Monday, August 04, 2014

Spit Poetic Love and Life’s Shit Splits


Be the love you want to give
Give love to live life
Let love dissipate strife
Let love give and get love
Love who you’re with
If you can’t be with whom you love
Give it all you’ve got
A pep talk on love
Be who you want to love
Wish you’d stop shoving me away
A voice from above
My true love
Live the love you want to give
Be the love you want to get
See love I give
Give love I get
Be the love I see
Give the love I want to be
Can’t control thoughts and feelings that come through me
Can control what I do about them
Can’t be who you expect me to be
Can only be who I am

I am talking to the framer, Igball, when artist lady interrupts my flow.

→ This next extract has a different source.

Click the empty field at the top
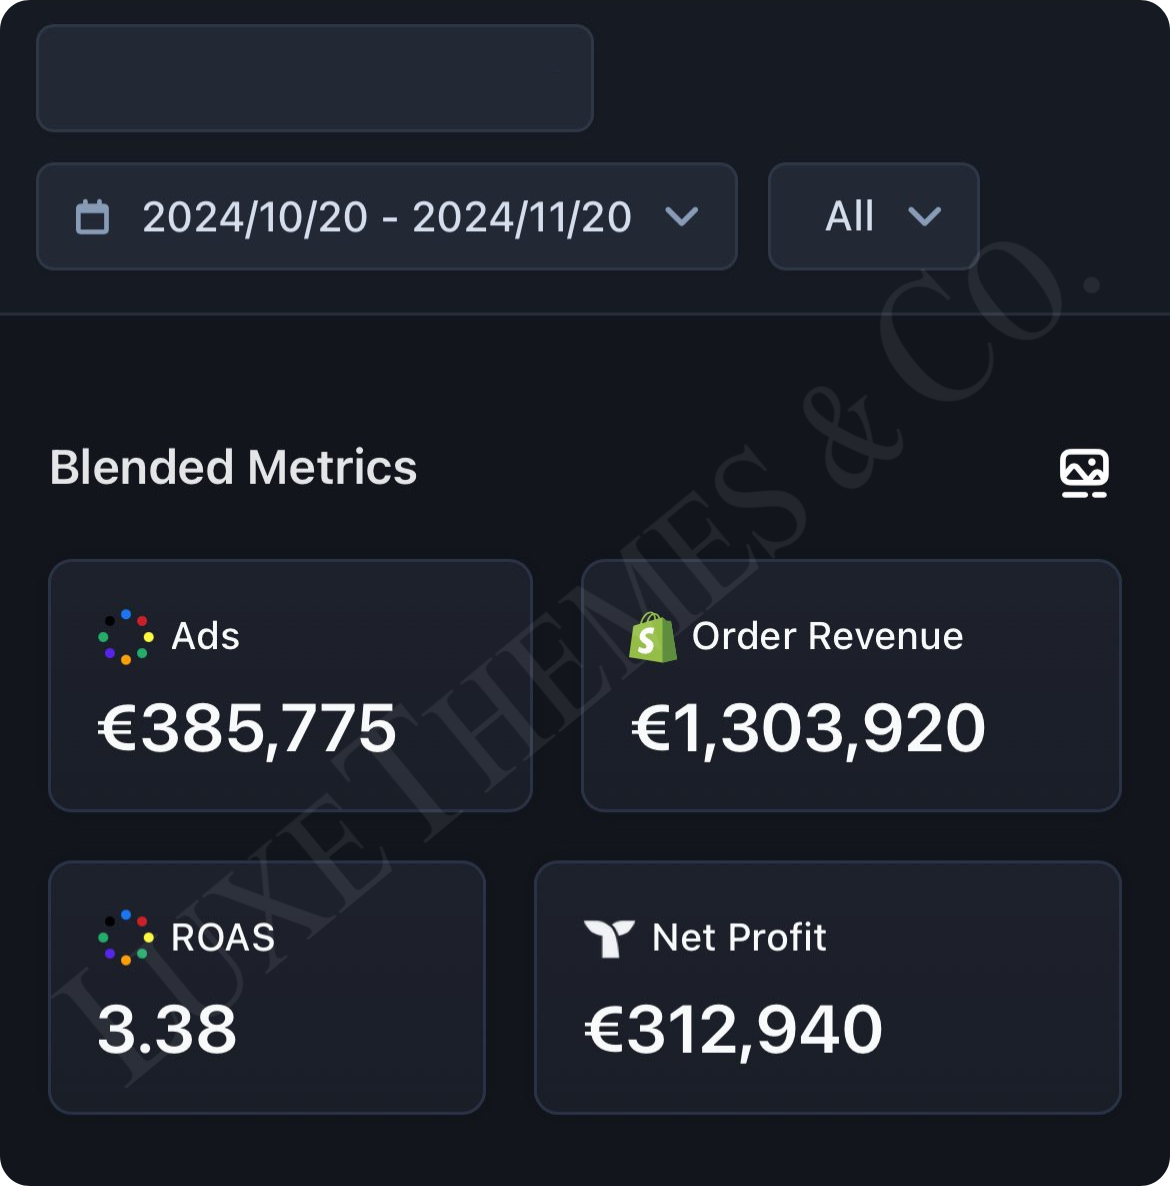 click(315, 78)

Artist lady says, “Hey wait, you’re speaking about the artist guy, the one with the scars across his face.”
Oh my, I say to myself in my head.
Aloud I reply, “He’d be so angry to have you define him that way, ‘by scars that line his face.’”

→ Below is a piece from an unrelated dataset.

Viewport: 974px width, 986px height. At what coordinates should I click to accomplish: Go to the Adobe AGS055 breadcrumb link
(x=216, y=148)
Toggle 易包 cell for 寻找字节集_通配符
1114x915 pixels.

“How’d you meet?” asked Igball.
“I went to meet him to watch him paint. Guards chased him away from the sidewalk where he painted. I wanted him to paint where he wanted to, and he asked me to speak to the guards. So I spoke to them to protect his rights.”

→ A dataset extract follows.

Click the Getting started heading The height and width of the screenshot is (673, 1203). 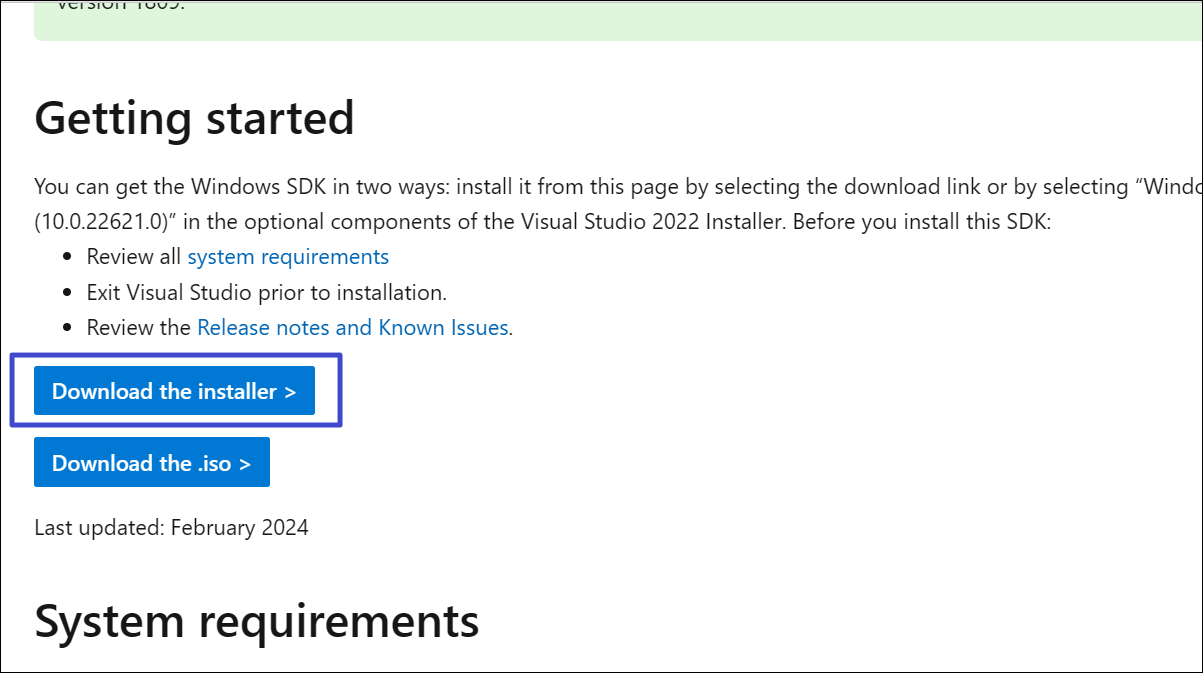(194, 118)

“Another guard came to talk to me, not the one who’d chased Enrico away. He said, ‘I saw you earlier painting on the street when I came to work. I recognized you by your scars.’
“Enrico went off. ‘You recognized me by my scars. How are my scars relevant to this situation? Now I know you’re violating my human rights.’ I didn’t see his scars. I looked into his eyes. His eyes looking back into mine mesmerized me. It wasn’t until the guard pointed them out that I saw his scars.”
“Oh I do hope you won’t tell him what I said,” artist lady said, “I just wanted to identify him. He’s very beautiful.” She said, “Gorgeous, don’t get me wrong. Then I went home and cried all night.”
I listened to her, looked in her eyes and died a little more inside.
“You’d cry more if you were me,” I said.  “He has a mean streak. He told me, ‘Blame my parents who abused me.’ I want to report his father and mother for abuse but every state has different laws, and in Los Angeles, it’s too late to report. They got away with it. I hang out with him and he gets angry very easy, every little thing sets him off, becomes an offense. If he heard you now he’d get very angry like he did when the guard said he recognized him by his scars.”
“Well, please don’t tell him,” she pleaded.
I wrote it all here instead.
Igball stared in my eyes and saw me, ‘the me’ who I feel I am.